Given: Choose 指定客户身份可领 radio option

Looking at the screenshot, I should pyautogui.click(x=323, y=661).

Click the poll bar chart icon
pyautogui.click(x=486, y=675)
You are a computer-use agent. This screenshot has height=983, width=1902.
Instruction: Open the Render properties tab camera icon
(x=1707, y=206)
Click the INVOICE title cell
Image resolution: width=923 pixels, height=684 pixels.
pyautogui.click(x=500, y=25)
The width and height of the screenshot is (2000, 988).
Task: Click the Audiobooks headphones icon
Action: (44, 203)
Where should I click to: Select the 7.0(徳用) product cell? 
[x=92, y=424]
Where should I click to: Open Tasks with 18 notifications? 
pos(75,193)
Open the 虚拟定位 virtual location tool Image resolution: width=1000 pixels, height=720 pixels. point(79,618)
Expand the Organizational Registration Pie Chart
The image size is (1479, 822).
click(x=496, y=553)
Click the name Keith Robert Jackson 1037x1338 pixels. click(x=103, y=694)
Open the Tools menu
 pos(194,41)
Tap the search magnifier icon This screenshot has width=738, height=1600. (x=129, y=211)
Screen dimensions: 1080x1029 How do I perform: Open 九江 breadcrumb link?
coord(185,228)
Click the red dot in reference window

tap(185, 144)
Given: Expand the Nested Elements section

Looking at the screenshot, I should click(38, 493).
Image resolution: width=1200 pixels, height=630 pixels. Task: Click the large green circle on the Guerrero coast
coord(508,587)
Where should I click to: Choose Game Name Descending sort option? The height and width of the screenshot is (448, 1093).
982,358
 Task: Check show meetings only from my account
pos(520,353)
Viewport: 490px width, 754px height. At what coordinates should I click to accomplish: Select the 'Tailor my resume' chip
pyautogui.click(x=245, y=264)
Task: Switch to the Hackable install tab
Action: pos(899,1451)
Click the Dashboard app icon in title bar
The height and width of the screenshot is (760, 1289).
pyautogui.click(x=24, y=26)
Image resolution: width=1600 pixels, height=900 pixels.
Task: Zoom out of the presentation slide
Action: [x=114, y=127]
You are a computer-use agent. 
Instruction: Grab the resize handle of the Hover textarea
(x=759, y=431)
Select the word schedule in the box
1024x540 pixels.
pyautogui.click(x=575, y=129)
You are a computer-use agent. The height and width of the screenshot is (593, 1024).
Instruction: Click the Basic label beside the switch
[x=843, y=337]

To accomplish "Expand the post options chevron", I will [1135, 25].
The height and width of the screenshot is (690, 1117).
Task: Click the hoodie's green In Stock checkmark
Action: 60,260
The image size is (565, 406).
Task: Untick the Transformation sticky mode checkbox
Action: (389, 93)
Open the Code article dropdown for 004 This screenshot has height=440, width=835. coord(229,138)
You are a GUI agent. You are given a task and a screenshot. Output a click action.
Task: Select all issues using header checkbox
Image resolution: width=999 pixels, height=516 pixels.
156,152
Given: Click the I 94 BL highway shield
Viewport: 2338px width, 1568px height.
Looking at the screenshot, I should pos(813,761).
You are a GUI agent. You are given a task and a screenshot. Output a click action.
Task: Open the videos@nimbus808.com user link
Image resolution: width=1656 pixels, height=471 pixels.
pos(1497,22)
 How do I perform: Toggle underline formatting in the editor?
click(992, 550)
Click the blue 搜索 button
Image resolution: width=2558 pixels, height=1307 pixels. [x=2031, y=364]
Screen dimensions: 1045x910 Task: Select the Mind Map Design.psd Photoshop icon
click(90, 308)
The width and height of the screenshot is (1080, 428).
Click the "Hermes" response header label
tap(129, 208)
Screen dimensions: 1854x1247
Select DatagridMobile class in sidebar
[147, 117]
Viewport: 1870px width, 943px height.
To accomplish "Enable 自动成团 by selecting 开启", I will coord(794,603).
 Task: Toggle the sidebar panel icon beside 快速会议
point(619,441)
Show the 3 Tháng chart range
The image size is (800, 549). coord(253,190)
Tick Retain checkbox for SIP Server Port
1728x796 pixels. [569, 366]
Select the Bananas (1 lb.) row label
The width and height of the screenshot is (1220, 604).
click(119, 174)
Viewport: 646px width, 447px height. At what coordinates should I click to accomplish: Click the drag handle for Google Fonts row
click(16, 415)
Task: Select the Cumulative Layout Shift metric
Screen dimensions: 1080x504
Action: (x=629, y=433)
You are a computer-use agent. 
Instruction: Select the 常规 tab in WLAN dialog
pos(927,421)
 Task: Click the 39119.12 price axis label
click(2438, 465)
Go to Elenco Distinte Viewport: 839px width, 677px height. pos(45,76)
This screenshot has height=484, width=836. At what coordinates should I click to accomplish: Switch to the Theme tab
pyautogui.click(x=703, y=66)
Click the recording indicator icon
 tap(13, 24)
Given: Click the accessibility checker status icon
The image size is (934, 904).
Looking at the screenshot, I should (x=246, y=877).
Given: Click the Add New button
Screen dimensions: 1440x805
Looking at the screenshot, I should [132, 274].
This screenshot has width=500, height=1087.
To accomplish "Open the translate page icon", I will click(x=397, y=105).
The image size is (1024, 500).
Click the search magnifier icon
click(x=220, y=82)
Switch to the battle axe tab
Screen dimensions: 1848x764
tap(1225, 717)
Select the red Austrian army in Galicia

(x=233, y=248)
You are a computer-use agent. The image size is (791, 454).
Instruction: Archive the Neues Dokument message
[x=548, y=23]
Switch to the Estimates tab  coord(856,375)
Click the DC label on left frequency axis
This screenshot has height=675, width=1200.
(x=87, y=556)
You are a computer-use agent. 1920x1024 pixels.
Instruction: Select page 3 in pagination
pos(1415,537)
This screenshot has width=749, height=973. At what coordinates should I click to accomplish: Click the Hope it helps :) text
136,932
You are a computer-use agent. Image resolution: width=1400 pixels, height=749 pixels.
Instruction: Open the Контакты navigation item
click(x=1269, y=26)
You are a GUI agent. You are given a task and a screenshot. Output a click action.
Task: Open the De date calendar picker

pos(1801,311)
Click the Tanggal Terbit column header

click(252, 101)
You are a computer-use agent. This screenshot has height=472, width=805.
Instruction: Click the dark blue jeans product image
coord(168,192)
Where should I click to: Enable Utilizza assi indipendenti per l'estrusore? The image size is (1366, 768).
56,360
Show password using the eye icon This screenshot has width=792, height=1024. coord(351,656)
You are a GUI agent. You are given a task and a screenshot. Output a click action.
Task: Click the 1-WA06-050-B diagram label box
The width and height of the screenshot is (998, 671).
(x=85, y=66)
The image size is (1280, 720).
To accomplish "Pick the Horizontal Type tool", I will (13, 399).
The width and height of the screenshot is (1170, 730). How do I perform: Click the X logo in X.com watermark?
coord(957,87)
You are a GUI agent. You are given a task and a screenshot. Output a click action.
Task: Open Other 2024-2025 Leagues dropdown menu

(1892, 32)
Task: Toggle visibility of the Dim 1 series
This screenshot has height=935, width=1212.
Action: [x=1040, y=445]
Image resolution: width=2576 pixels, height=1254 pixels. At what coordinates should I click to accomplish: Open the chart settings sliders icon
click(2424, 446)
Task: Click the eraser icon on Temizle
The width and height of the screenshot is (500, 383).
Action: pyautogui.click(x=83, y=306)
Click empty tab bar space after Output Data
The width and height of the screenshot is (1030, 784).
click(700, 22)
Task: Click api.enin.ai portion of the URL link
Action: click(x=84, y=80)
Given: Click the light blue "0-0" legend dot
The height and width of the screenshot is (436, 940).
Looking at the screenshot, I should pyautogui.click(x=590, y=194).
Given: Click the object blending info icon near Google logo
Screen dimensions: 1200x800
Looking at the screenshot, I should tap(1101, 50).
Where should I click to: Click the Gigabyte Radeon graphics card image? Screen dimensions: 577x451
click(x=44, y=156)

--

*Work instructions*.
Convert every line of the material above into a Markdown table with the columns Row and Line, numbering the rows and leaving out blank lines.

*The reply*.
| Row | Line |
|---|---|
| 1 | Given: Choose 指定客户身份可领 radio option |
| 2 | Looking at the screenshot, I should pyautogui.click(x=323, y=661). |
| 3 | Click the poll bar chart icon |
| 4 | pyautogui.click(x=486, y=675) |
| 5 | You are a computer-use agent. This screenshot has height=983, width=1902. |
| 6 | Instruction: Open the Render properties tab camera icon |
| 7 | (x=1707, y=206) |
| 8 | Click the INVOICE title cell |
| 9 | Image resolution: width=923 pixels, height=684 pixels. |
| 10 | pyautogui.click(x=500, y=25) |
| 11 | The width and height of the screenshot is (2000, 988). |
| 12 | Task: Click the Audiobooks headphones icon |
| 13 | Action: (44, 203) |
| 14 | Where should I click to: Select the 7.0(徳用) product cell?  |
| 15 | [x=92, y=424] |
| 16 | Where should I click to: Open Tasks with 18 notifications?  |
| 17 | pos(75,193) |
| 18 | Open the 虚拟定位 virtual location tool Image resolution: width=1000 pixels, height=720 pixels. point(79,618) |
| 19 | Expand the Organizational Registration Pie Chart |
| 20 | The image size is (1479, 822). |
| 21 | click(x=496, y=553) |
| 22 | Click the name Keith Robert Jackson 1037x1338 pixels. click(x=103, y=694) |
| 23 | Open the Tools menu |
| 24 |  pos(194,41) |
| 25 | Tap the search magnifier icon This screenshot has width=738, height=1600. (x=129, y=211) |
| 26 | Screen dimensions: 1080x1029 How do I perform: Open 九江 breadcrumb link? |
| 27 | coord(185,228) |
| 28 | Click the red dot in reference window |
| 29 | tap(185, 144) |
| 30 | Given: Expand the Nested Elements section |
| 31 | Looking at the screenshot, I should click(38, 493). |
| 32 | Image resolution: width=1200 pixels, height=630 pixels. Task: Click the large green circle on the Guerrero coast |
| 33 | coord(508,587) |
| 34 | Where should I click to: Choose Game Name Descending sort option? The height and width of the screenshot is (448, 1093). |
| 35 | 982,358 |
| 36 |  Task: Check show meetings only from my account |
| 37 | pos(520,353) |
| 38 | Viewport: 490px width, 754px height. At what coordinates should I click to accomplish: Select the 'Tailor my resume' chip |
| 39 | pyautogui.click(x=245, y=264) |
| 40 | Task: Switch to the Hackable install tab |
| 41 | Action: pos(899,1451) |
| 42 | Click the Dashboard app icon in title bar |
| 43 | The height and width of the screenshot is (760, 1289). |
| 44 | pyautogui.click(x=24, y=26) |
| 45 | Image resolution: width=1600 pixels, height=900 pixels. |
| 46 | Task: Zoom out of the presentation slide |
| 47 | Action: [x=114, y=127] |
| 48 | You are a computer-use agent.  |
| 49 | Instruction: Grab the resize handle of the Hover textarea |
| 50 | (x=759, y=431) |
| 51 | Select the word schedule in the box |
| 52 | 1024x540 pixels. |
| 53 | pyautogui.click(x=575, y=129) |
| 54 | You are a computer-use agent. The height and width of the screenshot is (593, 1024). |
| 55 | Instruction: Click the Basic label beside the switch |
| 56 | [x=843, y=337] |
| 57 | To accomplish "Expand the post options chevron", I will [1135, 25]. |
| 58 | The height and width of the screenshot is (690, 1117). |
| 59 | Task: Click the hoodie's green In Stock checkmark |
| 60 | Action: 60,260 |
| 61 | The image size is (565, 406). |
| 62 | Task: Untick the Transformation sticky mode checkbox |
| 63 | Action: (389, 93) |
| 64 | Open the Code article dropdown for 004 This screenshot has height=440, width=835. coord(229,138) |
| 65 | You are a GUI agent. You are given a task and a screenshot. Output a click action. |
| 66 | Task: Select all issues using header checkbox |
| 67 | Image resolution: width=999 pixels, height=516 pixels. |
| 68 | 156,152 |
| 69 | Given: Click the I 94 BL highway shield |
| 70 | Viewport: 2338px width, 1568px height. |
| 71 | Looking at the screenshot, I should pos(813,761). |
| 72 | You are a GUI agent. You are given a task and a screenshot. Output a click action. |
| 73 | Task: Open the videos@nimbus808.com user link |
| 74 | Image resolution: width=1656 pixels, height=471 pixels. |
| 75 | pos(1497,22) |
| 76 |  How do I perform: Toggle underline formatting in the editor? |
| 77 | click(992, 550) |
| 78 | Click the blue 搜索 button |
| 79 | Image resolution: width=2558 pixels, height=1307 pixels. [x=2031, y=364] |
| 80 | Screen dimensions: 1045x910 Task: Select the Mind Map Design.psd Photoshop icon |
| 81 | click(90, 308) |
| 82 | The width and height of the screenshot is (1080, 428). |
| 83 | Click the "Hermes" response header label |
| 84 | tap(129, 208) |
| 85 | Screen dimensions: 1854x1247 |
| 86 | Select DatagridMobile class in sidebar |
| 87 | [147, 117] |
| 88 | Viewport: 1870px width, 943px height. |
| 89 | To accomplish "Enable 自动成团 by selecting 开启", I will coord(794,603). |
| 90 |  Task: Toggle the sidebar panel icon beside 快速会议 |
| 91 | point(619,441) |
| 92 | Show the 3 Tháng chart range |
| 93 | The image size is (800, 549). coord(253,190) |
| 94 | Tick Retain checkbox for SIP Server Port |
| 95 | 1728x796 pixels. [569, 366] |
| 96 | Select the Bananas (1 lb.) row label |
| 97 | The width and height of the screenshot is (1220, 604). |
| 98 | click(119, 174) |
| 99 | Viewport: 646px width, 447px height. At what coordinates should I click to accomplish: Click the drag handle for Google Fonts row |
| 100 | click(16, 415) |
| 101 | Task: Select the Cumulative Layout Shift metric |
| 102 | Screen dimensions: 1080x504 |
| 103 | Action: (x=629, y=433) |
| 104 | You are a computer-use agent.  |
| 105 | Instruction: Select the 常规 tab in WLAN dialog |
| 106 | pos(927,421) |
| 107 |  Task: Click the 39119.12 price axis label |
| 108 | click(2438, 465) |
| 109 | Go to Elenco Distinte Viewport: 839px width, 677px height. pos(45,76) |
| 110 | This screenshot has height=484, width=836. At what coordinates should I click to accomplish: Switch to the Theme tab |
| 111 | pyautogui.click(x=703, y=66) |
| 112 | Click the recording indicator icon |
| 113 |  tap(13, 24) |
| 114 | Given: Click the accessibility checker status icon |
| 115 | The image size is (934, 904). |
| 116 | Looking at the screenshot, I should (x=246, y=877). |
| 117 | Given: Click the Add New button |
| 118 | Screen dimensions: 1440x805 |
| 119 | Looking at the screenshot, I should [132, 274]. |
| 120 | This screenshot has width=500, height=1087. |
| 121 | To accomplish "Open the translate page icon", I will click(x=397, y=105). |
| 122 | The image size is (1024, 500). |
| 123 | Click the search magnifier icon |
| 124 | click(x=220, y=82) |
| 125 | Switch to the battle axe tab |
| 126 | Screen dimensions: 1848x764 |
| 127 | tap(1225, 717) |
| 128 | Select the red Austrian army in Galicia |
| 129 | (x=233, y=248) |
| 130 | You are a computer-use agent. The image size is (791, 454). |
| 131 | Instruction: Archive the Neues Dokument message |
| 132 | [x=548, y=23] |
| 133 | Switch to the Estimates tab  coord(856,375) |
| 134 | Click the DC label on left frequency axis |
| 135 | This screenshot has height=675, width=1200. |
| 136 | (x=87, y=556) |
| 137 | You are a computer-use agent. 1920x1024 pixels. |
| 138 | Instruction: Select page 3 in pagination |
| 139 | pos(1415,537) |
| 140 | This screenshot has width=749, height=973. At what coordinates should I click to accomplish: Click the Hope it helps :) text |
| 141 | 136,932 |
| 142 | You are a computer-use agent. Image resolution: width=1400 pixels, height=749 pixels. |
| 143 | Instruction: Open the Контакты navigation item |
| 144 | click(x=1269, y=26) |
| 145 | You are a GUI agent. You are given a task and a screenshot. Output a click action. |
| 146 | Task: Open the De date calendar picker |
| 147 | pos(1801,311) |
| 148 | Click the Tanggal Terbit column header |
| 149 | click(252, 101) |
| 150 | You are a computer-use agent. This screenshot has height=472, width=805. |
| 151 | Instruction: Click the dark blue jeans product image |
| 152 | coord(168,192) |
| 153 | Where should I click to: Enable Utilizza assi indipendenti per l'estrusore? The image size is (1366, 768). |
| 154 | 56,360 |
| 155 | Show password using the eye icon This screenshot has width=792, height=1024. coord(351,656) |
| 156 | You are a GUI agent. You are given a task and a screenshot. Output a click action. |
| 157 | Task: Click the 1-WA06-050-B diagram label box |
| 158 | The width and height of the screenshot is (998, 671). |
| 159 | (x=85, y=66) |
| 160 | The image size is (1280, 720). |
| 161 | To accomplish "Pick the Horizontal Type tool", I will (13, 399). |
| 162 | The width and height of the screenshot is (1170, 730). How do I perform: Click the X logo in X.com watermark? |
| 163 | coord(957,87) |
| 164 | You are a GUI agent. You are given a task and a screenshot. Output a click action. |
| 165 | Task: Open Other 2024-2025 Leagues dropdown menu |
| 166 | (1892, 32) |
| 167 | Task: Toggle visibility of the Dim 1 series |
| 168 | This screenshot has height=935, width=1212. |
| 169 | Action: [x=1040, y=445] |
| 170 | Image resolution: width=2576 pixels, height=1254 pixels. At what coordinates should I click to accomplish: Open the chart settings sliders icon |
| 171 | click(2424, 446) |
| 172 | Task: Click the eraser icon on Temizle |
| 173 | The width and height of the screenshot is (500, 383). |
| 174 | Action: pyautogui.click(x=83, y=306) |
| 175 | Click empty tab bar space after Output Data |
| 176 | The width and height of the screenshot is (1030, 784). |
| 177 | click(700, 22) |
| 178 | Task: Click api.enin.ai portion of the URL link |
| 179 | Action: click(x=84, y=80) |
| 180 | Given: Click the light blue "0-0" legend dot |
| 181 | The height and width of the screenshot is (436, 940). |
| 182 | Looking at the screenshot, I should pyautogui.click(x=590, y=194). |
| 183 | Given: Click the object blending info icon near Google logo |
| 184 | Screen dimensions: 1200x800 |
| 185 | Looking at the screenshot, I should tap(1101, 50). |
| 186 | Where should I click to: Click the Gigabyte Radeon graphics card image? Screen dimensions: 577x451 |
| 187 | click(x=44, y=156) |